Neither Ferry nor Eno were really musicians - they were clever operators, manipulating ideas pioneered by others. Pop music is especially suited to this since it's the most parasitic of the arts after photography. But Ferry had designed Roxy as his vehicle, so when Eno started to receive the greater fan-attention (because of his androgynous Bowie-esque costumes), a split was inevitable.
Eno, with more radical artistic ambition, went deeper into electronica, following the route established by the German avant-garde group Can, which led towards a new branch of youth music generally called dance. Ferry, whose primary loves were soul and show business, became the first yuppie.
He sidestepped punk and re-emerged in the 1980s as the darling of Thatcherite richesse, specialising in cover versions. Thus he fulfilled the Roxy plan to reconnect rock with corporate kitsch.
But he never lost his creepy, misfit quality, and the effective harbingers of that process - which eventually neutered rock rebellion and reabsorbed it into the pop industry - turned out to be Abba, who are not mentioned in this book.
Abba appeared at the same time as Roxy Music and swept everything before them in terms of popular success, relying not on style but on the old-fashioned virtues of songwriting. As for punk, it turned out to be rock's last fling. Ferry's originality lay in occupying the untenable moment of rock back to pop. He wanted it both ways - high purpose married to the mass market via irony - and the result was soon paralysis, the fate of all those who think that style can be divorced from content and mean something of itself.
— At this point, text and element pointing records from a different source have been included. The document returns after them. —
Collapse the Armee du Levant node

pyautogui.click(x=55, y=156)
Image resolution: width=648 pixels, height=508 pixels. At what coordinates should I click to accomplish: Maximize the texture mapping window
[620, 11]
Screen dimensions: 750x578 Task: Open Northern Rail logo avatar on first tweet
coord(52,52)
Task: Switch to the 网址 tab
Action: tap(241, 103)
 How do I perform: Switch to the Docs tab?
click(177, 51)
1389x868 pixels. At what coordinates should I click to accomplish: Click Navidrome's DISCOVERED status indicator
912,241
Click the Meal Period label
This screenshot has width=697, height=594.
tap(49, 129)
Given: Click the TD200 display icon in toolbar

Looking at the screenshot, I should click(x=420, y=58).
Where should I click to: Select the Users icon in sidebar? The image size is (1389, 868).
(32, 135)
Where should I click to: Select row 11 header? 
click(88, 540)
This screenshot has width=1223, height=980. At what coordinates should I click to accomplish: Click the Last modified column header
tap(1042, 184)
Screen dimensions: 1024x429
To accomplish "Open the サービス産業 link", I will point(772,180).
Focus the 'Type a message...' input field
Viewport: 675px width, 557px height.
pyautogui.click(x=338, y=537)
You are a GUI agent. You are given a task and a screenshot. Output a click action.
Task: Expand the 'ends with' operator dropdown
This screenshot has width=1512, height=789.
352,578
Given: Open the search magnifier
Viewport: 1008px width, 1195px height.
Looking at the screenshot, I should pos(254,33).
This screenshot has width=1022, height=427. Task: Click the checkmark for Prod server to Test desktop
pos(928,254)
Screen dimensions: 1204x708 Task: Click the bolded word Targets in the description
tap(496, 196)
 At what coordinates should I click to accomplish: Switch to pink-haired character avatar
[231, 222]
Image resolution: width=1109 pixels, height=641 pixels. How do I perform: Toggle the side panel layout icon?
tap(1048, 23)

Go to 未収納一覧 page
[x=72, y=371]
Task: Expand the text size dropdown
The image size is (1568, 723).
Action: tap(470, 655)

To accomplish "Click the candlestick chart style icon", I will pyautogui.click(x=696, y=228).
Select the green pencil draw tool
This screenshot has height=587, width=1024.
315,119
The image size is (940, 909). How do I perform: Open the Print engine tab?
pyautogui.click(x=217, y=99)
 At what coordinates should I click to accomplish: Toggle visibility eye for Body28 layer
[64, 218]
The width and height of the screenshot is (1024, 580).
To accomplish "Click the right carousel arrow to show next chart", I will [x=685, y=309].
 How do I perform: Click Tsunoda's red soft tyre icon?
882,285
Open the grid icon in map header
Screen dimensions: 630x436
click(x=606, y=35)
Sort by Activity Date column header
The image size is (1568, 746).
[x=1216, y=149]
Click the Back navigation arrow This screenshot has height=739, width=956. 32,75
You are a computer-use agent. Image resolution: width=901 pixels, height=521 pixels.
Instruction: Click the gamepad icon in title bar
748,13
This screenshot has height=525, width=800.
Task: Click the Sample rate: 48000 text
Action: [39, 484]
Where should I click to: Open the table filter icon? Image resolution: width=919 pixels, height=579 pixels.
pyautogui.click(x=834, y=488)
But that takes us beyond the scope of the present volume, which ends with the appearance of Roxy's wonderful first album in 1972. This is the story of how student dreams in grubby bedrooms can bring forth fabulous fruit. It is also the first detailed analysis of the origins of 1970s pop style.
That decade has often been considered the trashy interval between 1960s chic and 1980s money. In fact, it was an era of astounding complexity, crazier than the 1960s, a time when reality started to dissolve into cyberspace. It has yet to be properly assessed, but Bracewell has made a notable beginning on one fascinating, romantic corner of it.